[Screenshot grounding data]
--- START ---
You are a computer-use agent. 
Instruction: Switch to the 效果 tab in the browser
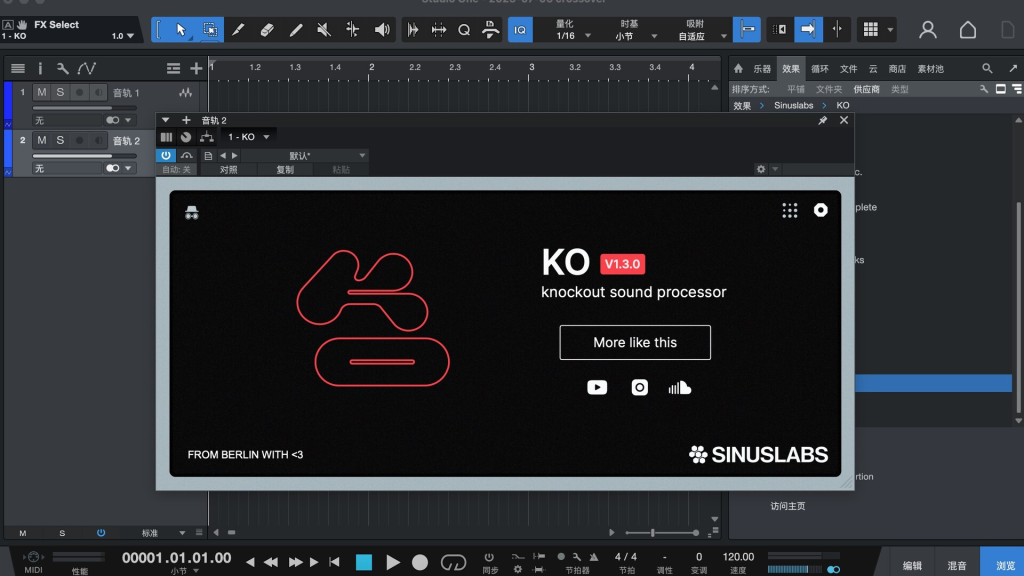click(790, 68)
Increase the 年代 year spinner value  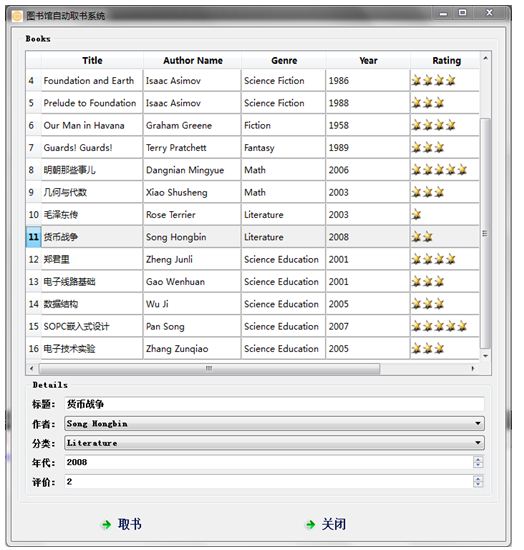[x=478, y=459]
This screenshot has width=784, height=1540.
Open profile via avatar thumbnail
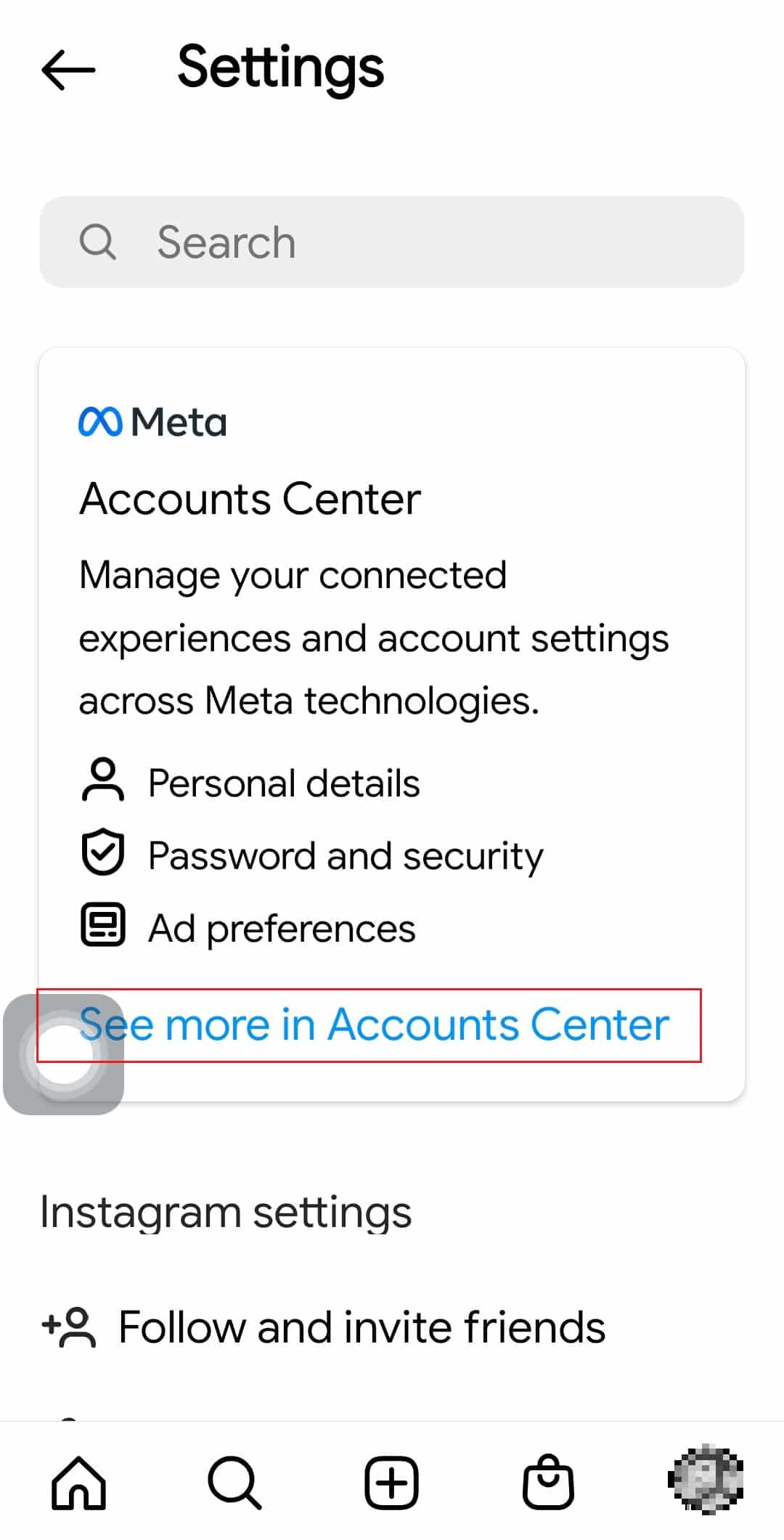pos(705,1479)
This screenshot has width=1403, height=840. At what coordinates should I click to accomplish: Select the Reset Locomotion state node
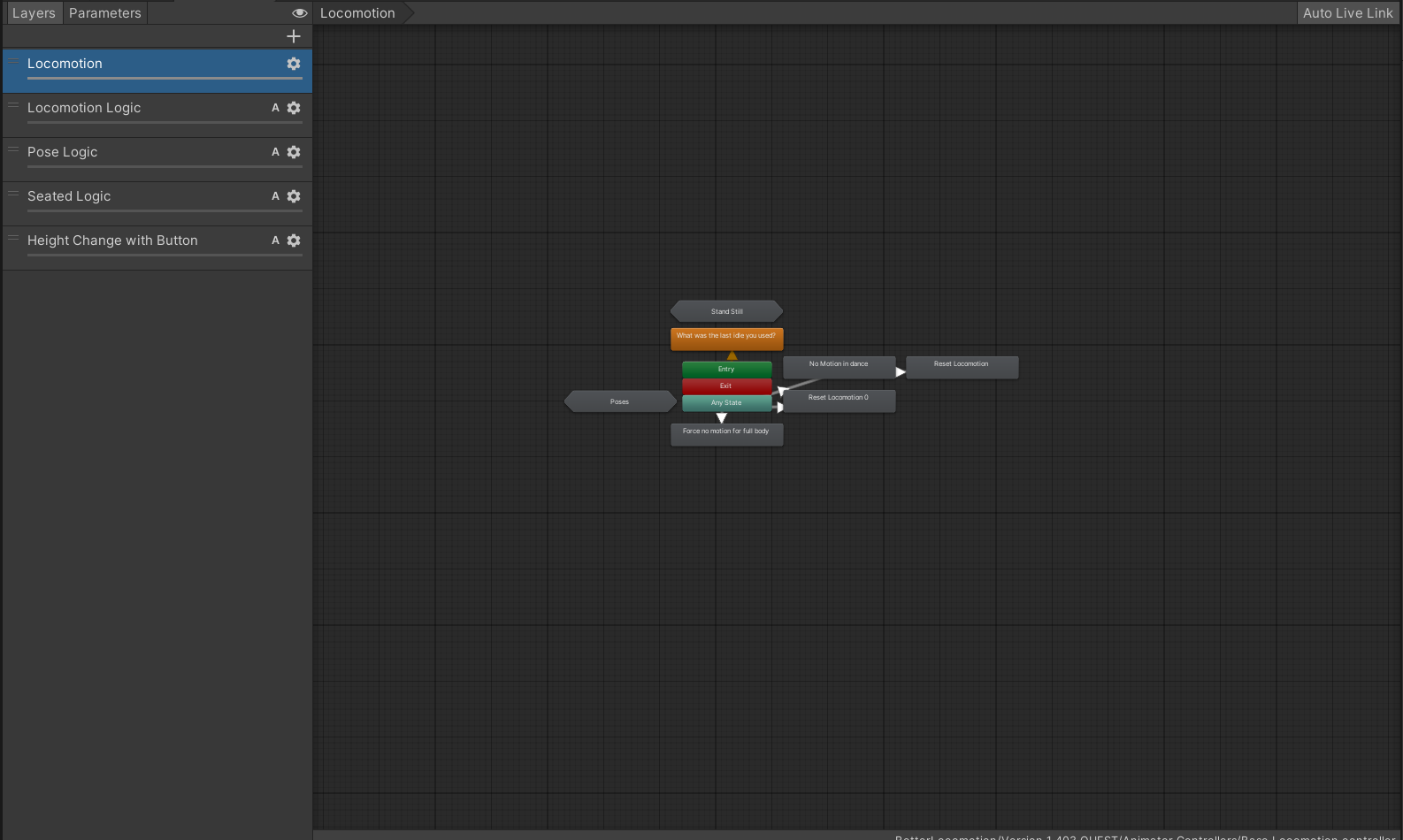coord(962,366)
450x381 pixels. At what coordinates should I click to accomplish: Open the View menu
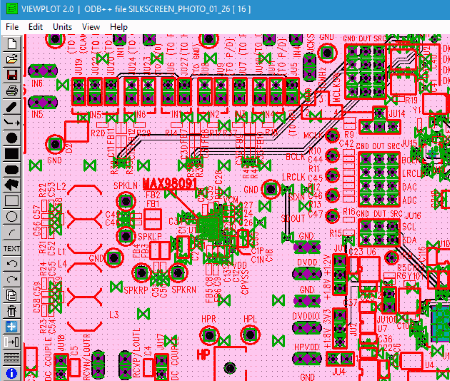point(91,27)
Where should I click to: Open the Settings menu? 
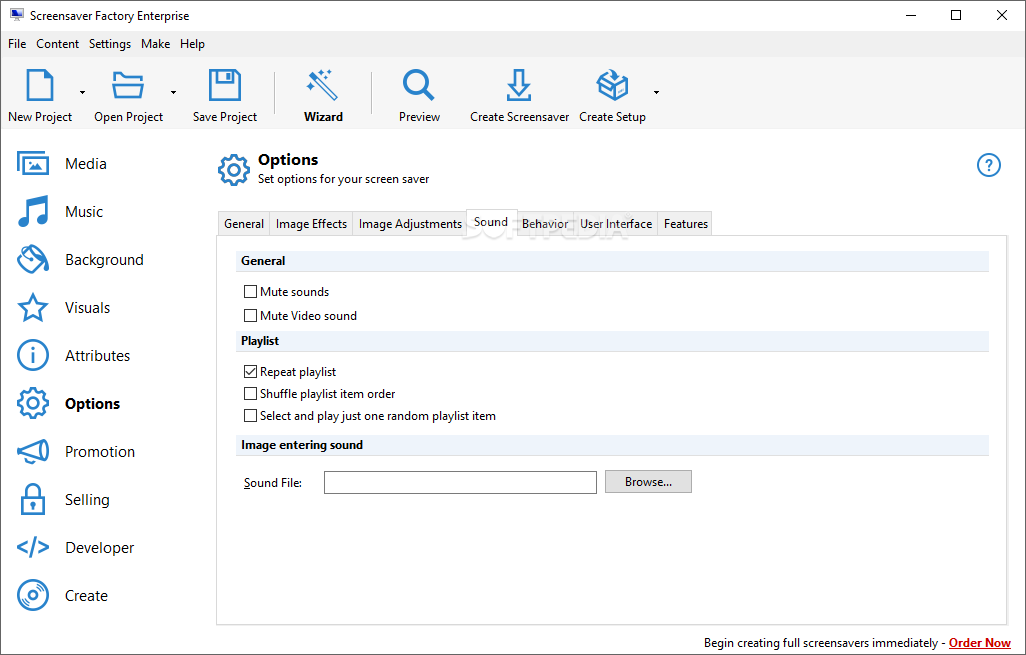coord(110,44)
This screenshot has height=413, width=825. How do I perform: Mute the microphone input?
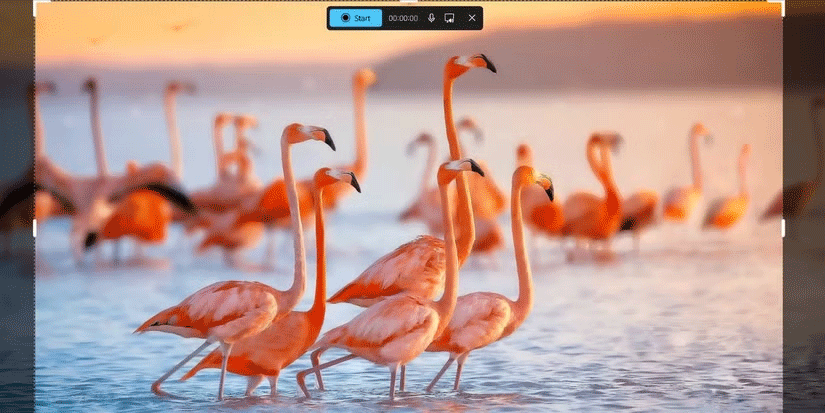pyautogui.click(x=431, y=18)
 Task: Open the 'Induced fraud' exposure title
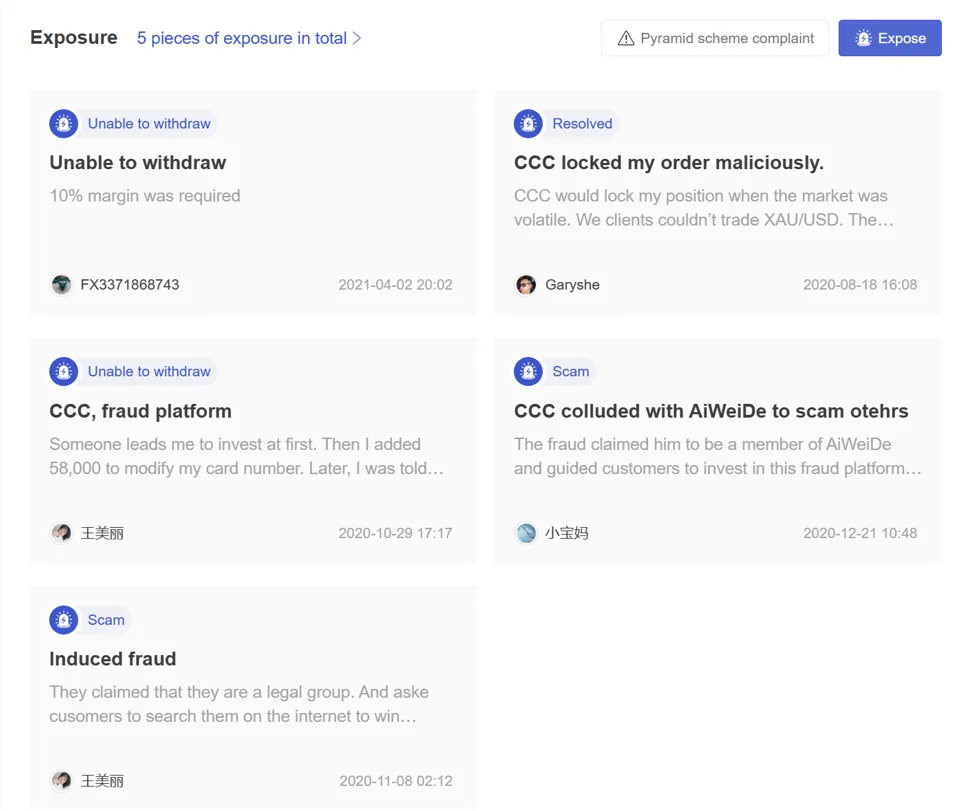click(x=113, y=658)

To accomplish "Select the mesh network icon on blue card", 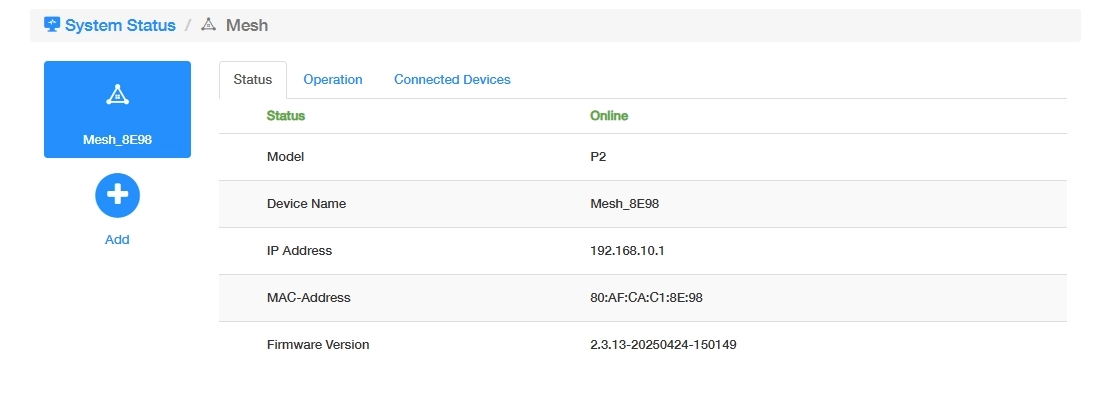I will (117, 95).
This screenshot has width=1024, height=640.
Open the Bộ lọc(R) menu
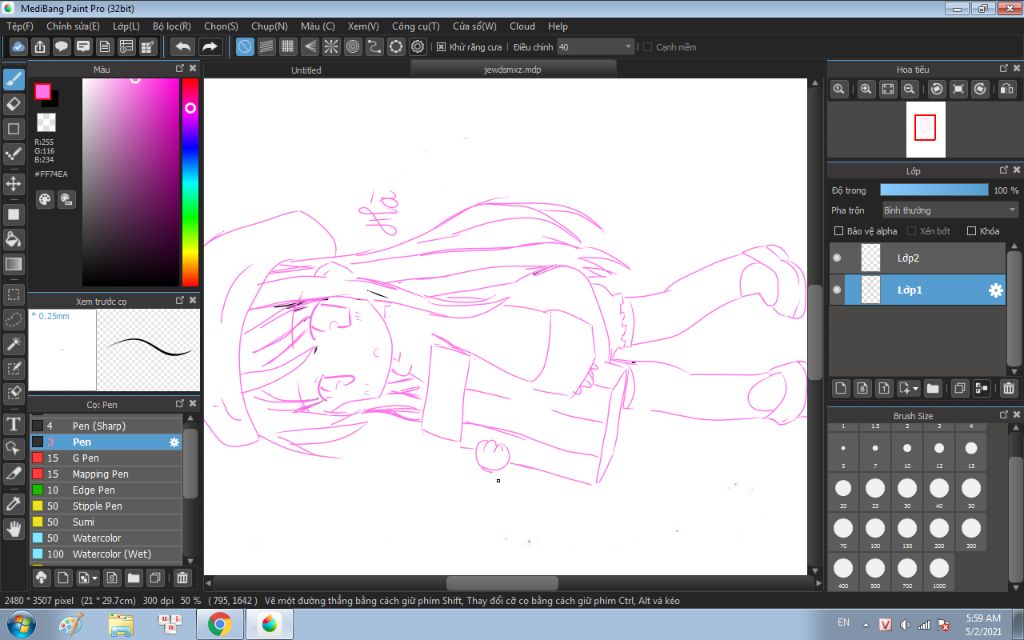(170, 26)
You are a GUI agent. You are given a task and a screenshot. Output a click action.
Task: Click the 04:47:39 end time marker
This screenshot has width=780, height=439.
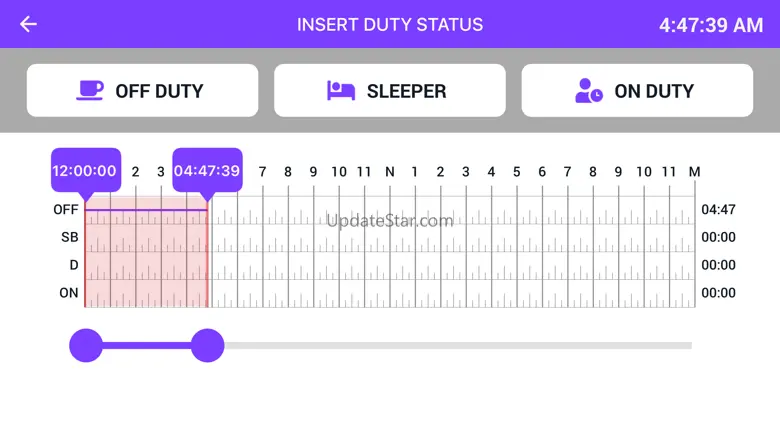(x=207, y=170)
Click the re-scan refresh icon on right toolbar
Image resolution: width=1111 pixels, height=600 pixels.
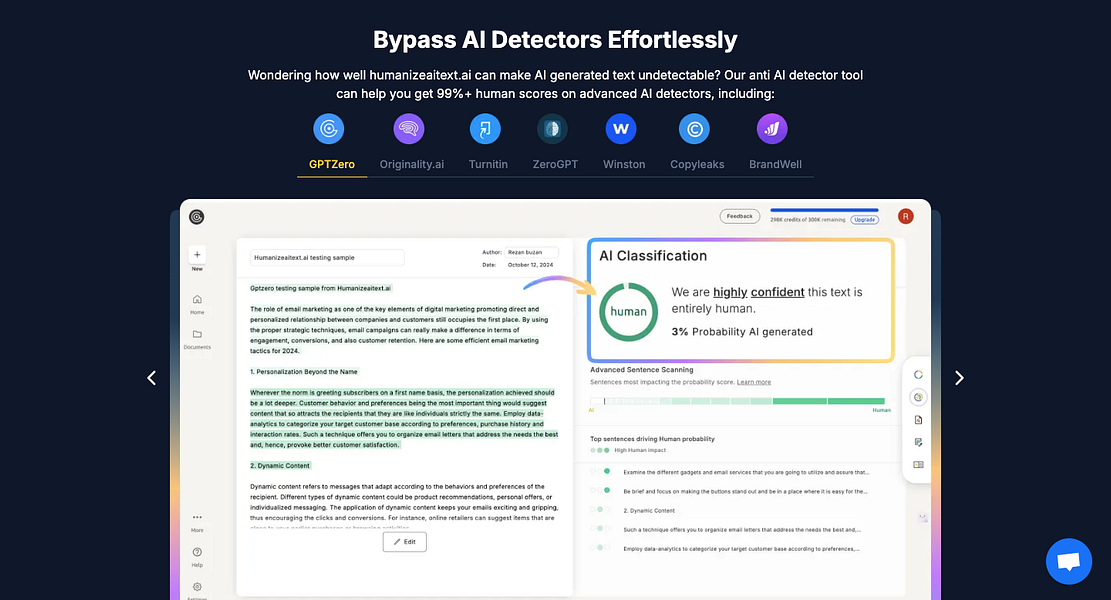point(917,373)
--- END ---
* **What is expected**: Return every line from the entries above that contains the word "agent".

* **Problem solution**:
You are a computer-use agent. 
You are a GUI agent. You are given a task and a screenshot. Output a click action.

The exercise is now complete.